> _AIM OF THE EXERCISE_: The expected answer is a copy of every line in the listing that has the word "Open".

> _RECORDS FOR THIS EXERCISE_:
★ ★ ★ ★ ★

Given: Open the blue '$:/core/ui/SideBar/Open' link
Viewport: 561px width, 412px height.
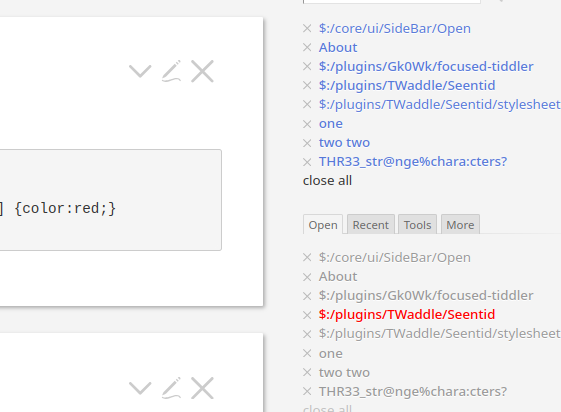Looking at the screenshot, I should coord(395,29).
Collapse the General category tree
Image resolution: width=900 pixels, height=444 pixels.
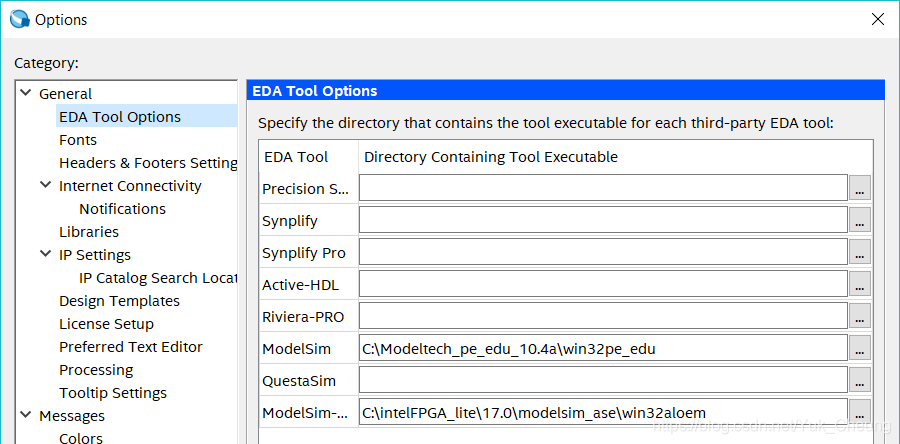coord(25,93)
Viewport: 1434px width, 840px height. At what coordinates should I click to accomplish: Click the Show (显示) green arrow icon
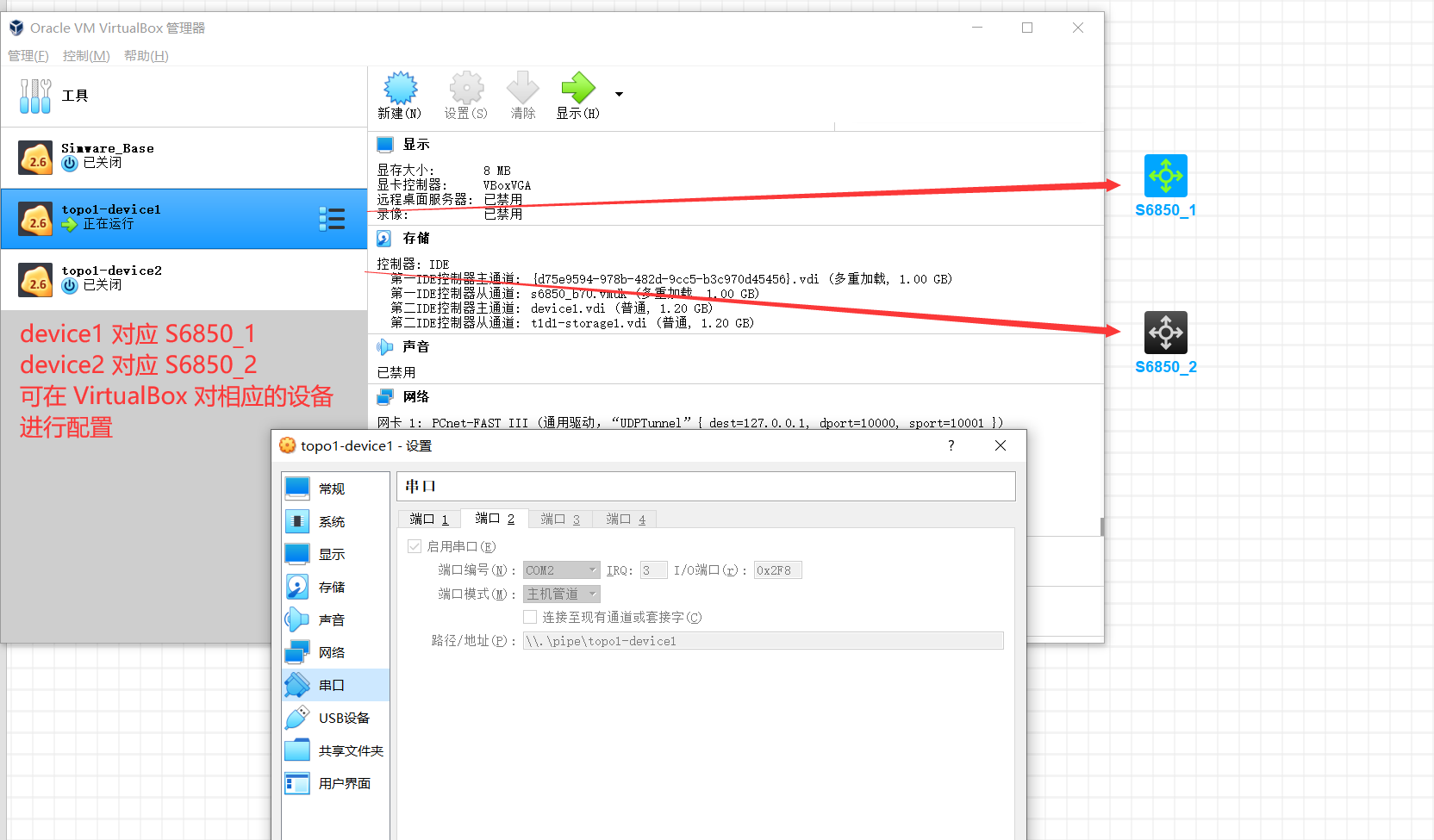click(577, 89)
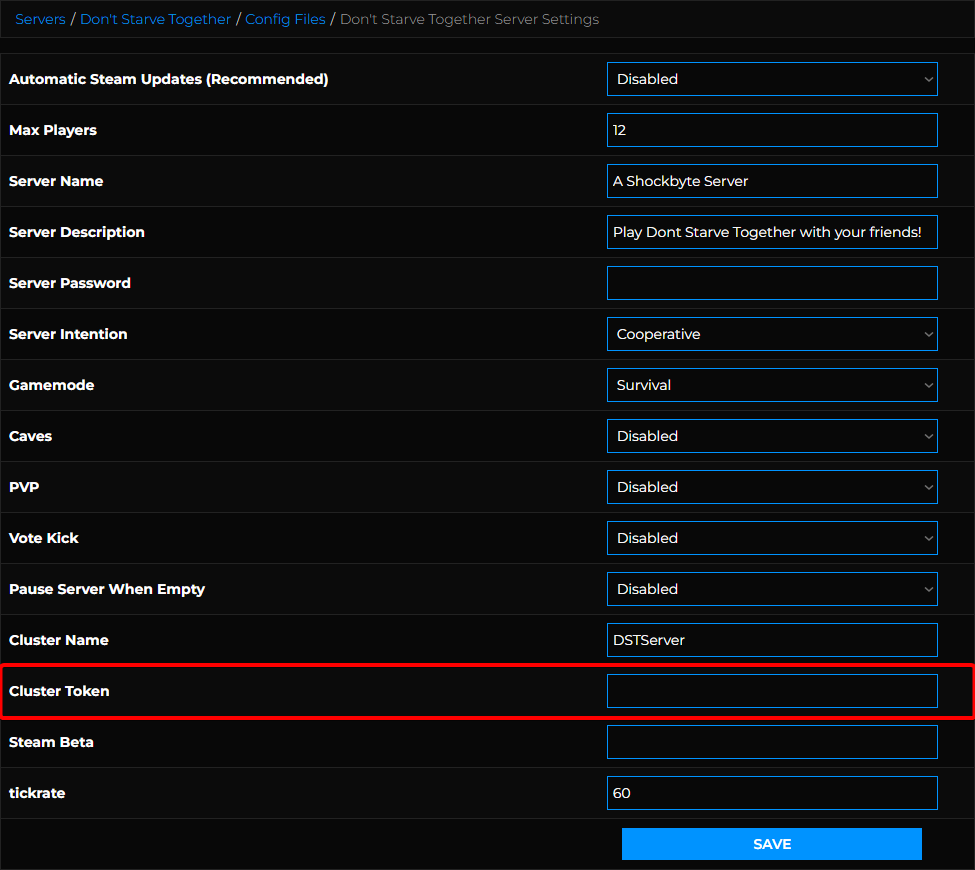Select the highlighted Cluster Token field
The image size is (975, 870).
pos(771,691)
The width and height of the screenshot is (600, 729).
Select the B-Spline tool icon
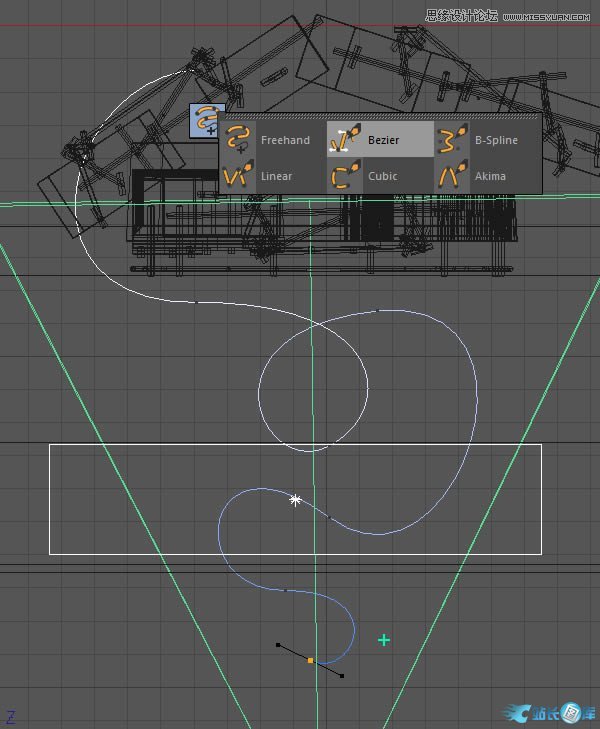tap(453, 140)
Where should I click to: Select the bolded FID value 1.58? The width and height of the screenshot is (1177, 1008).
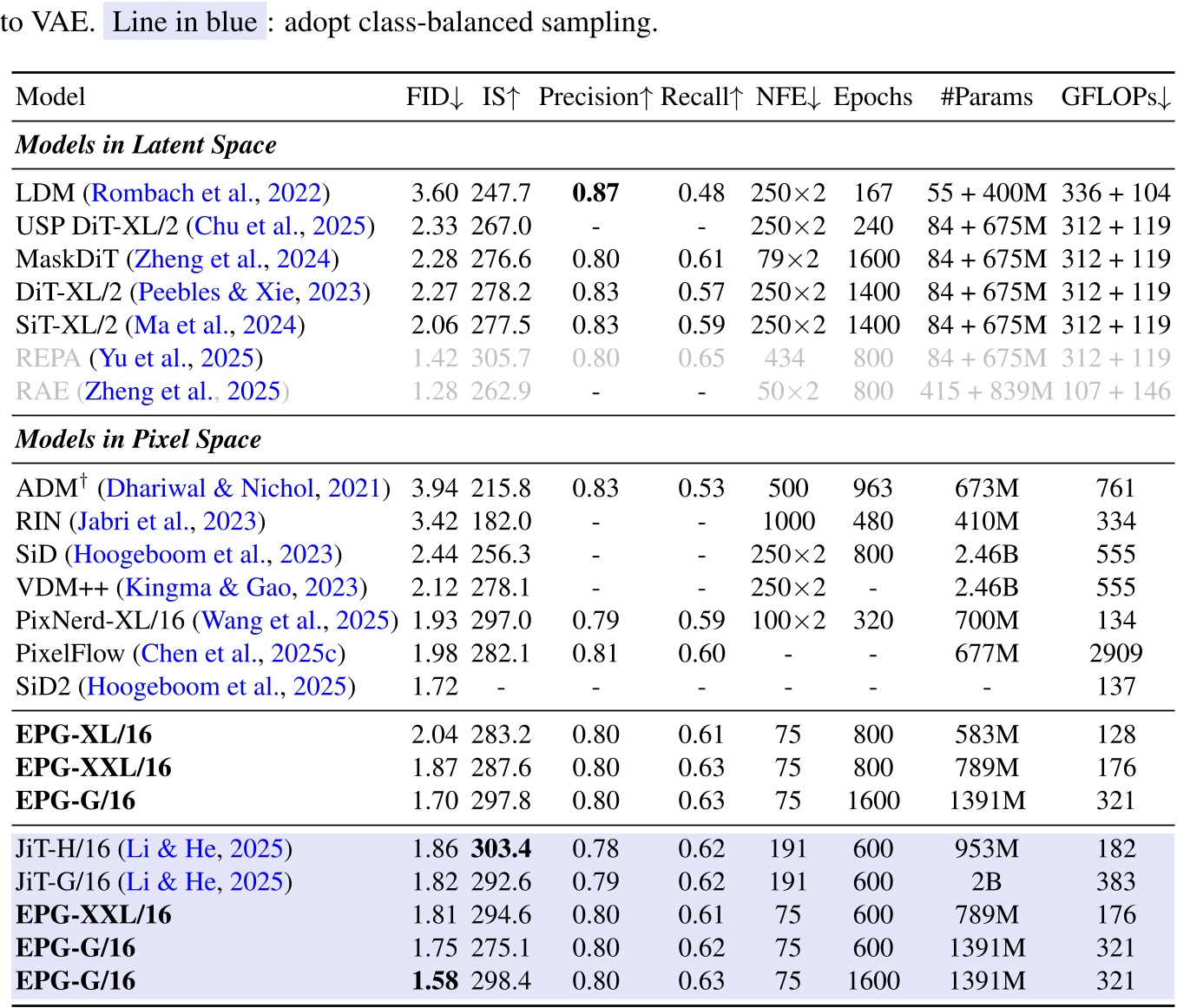point(436,980)
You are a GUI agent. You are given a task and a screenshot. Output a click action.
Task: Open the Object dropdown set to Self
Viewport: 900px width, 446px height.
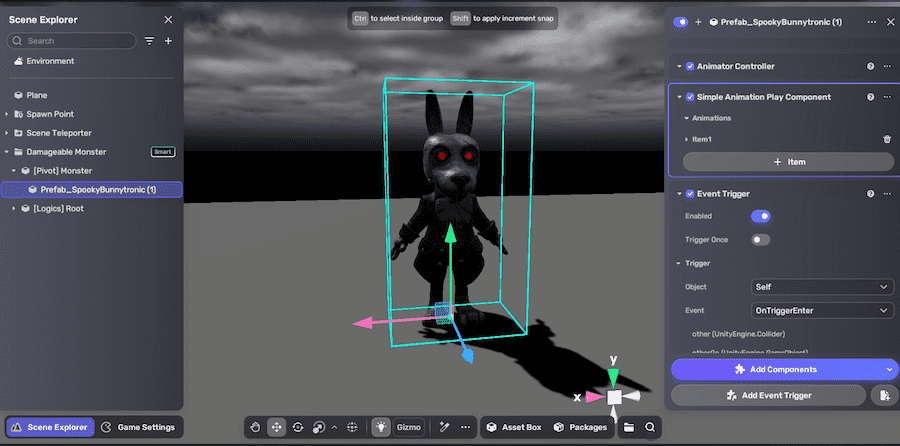pos(822,287)
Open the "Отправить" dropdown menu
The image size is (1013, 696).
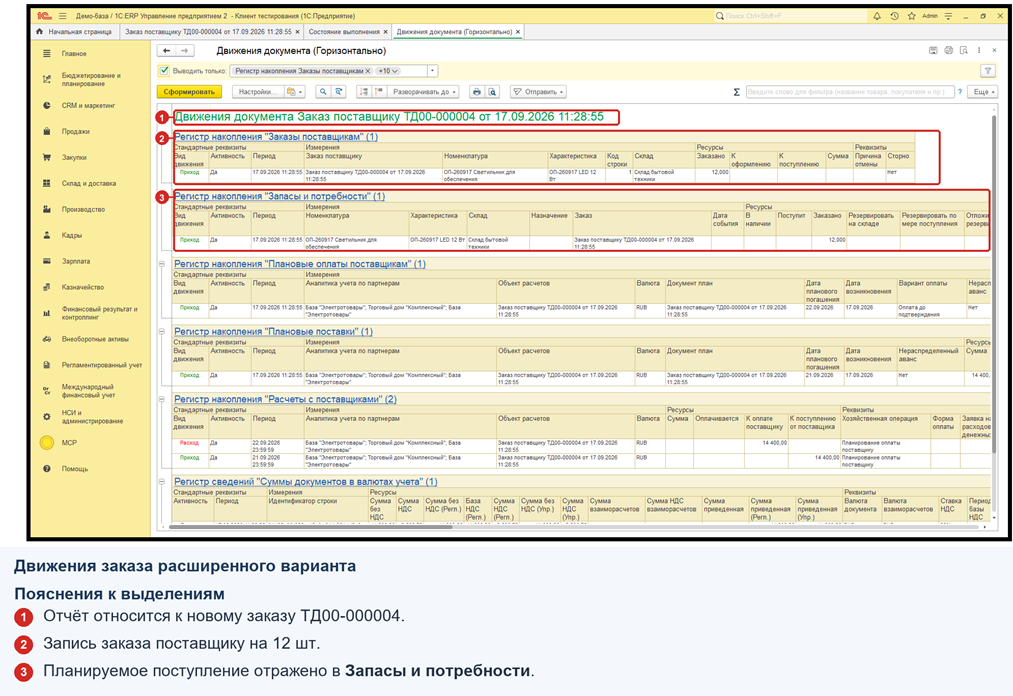[538, 92]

★ ★ ★ ★ ★

> _COMPLETED EXERCISE_:
Given: Open the blue '$:/core/ui/SideBar/Open' link
Task: Open the Object dropdown set to Self
Open the "Отправить" dropdown menu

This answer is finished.